**Assignment**
In the answer, each line must appear exactly as in the records, and no picture may appear.

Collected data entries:

• • • • •

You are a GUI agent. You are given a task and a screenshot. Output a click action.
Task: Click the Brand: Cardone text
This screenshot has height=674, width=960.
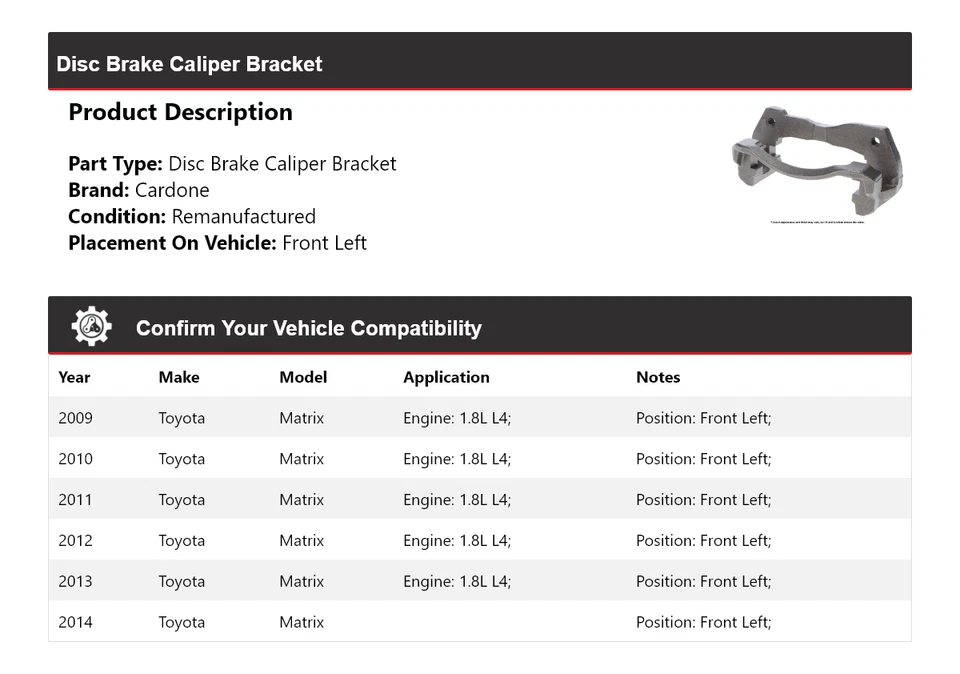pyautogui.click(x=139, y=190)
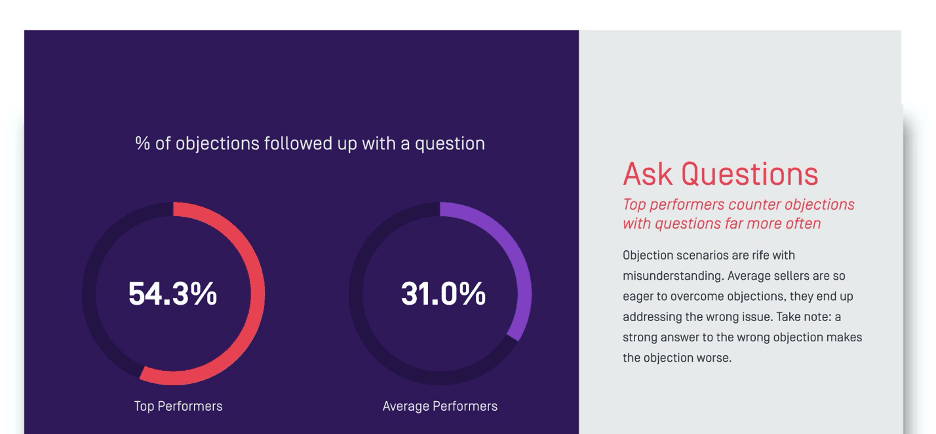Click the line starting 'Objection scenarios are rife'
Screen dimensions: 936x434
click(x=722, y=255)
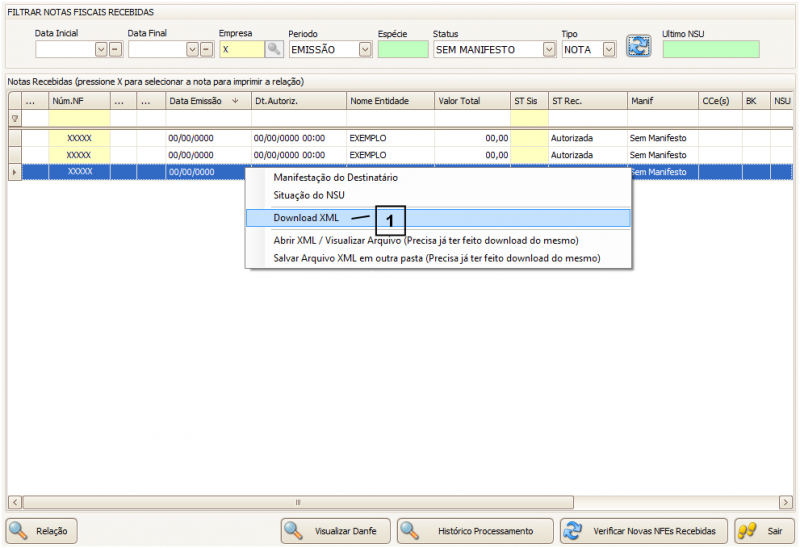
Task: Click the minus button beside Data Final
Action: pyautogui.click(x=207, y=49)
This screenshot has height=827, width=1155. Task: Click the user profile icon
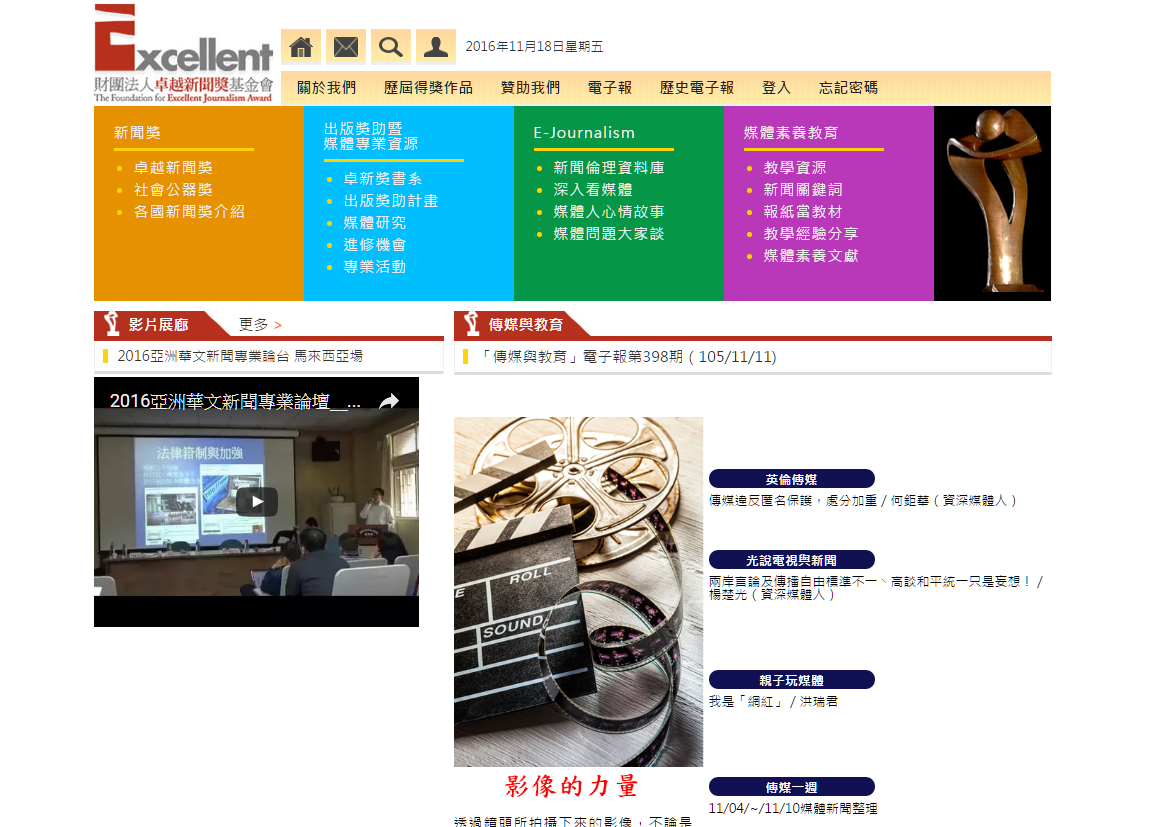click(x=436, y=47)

• • • • •

**Response to the exercise**
You are a GUI agent. You are given a task and a screenshot. Output a click action.
Task: Click the Brand: Cardone text
This screenshot has height=674, width=960.
pyautogui.click(x=139, y=190)
Click the line starting 'Objection scenarios are rife'
Screen dimensions: 936x434
click(x=722, y=255)
Task: Click the minus button beside Data Final
Action: pyautogui.click(x=207, y=49)
This screenshot has height=827, width=1155. Task: Click the user profile icon
click(x=436, y=47)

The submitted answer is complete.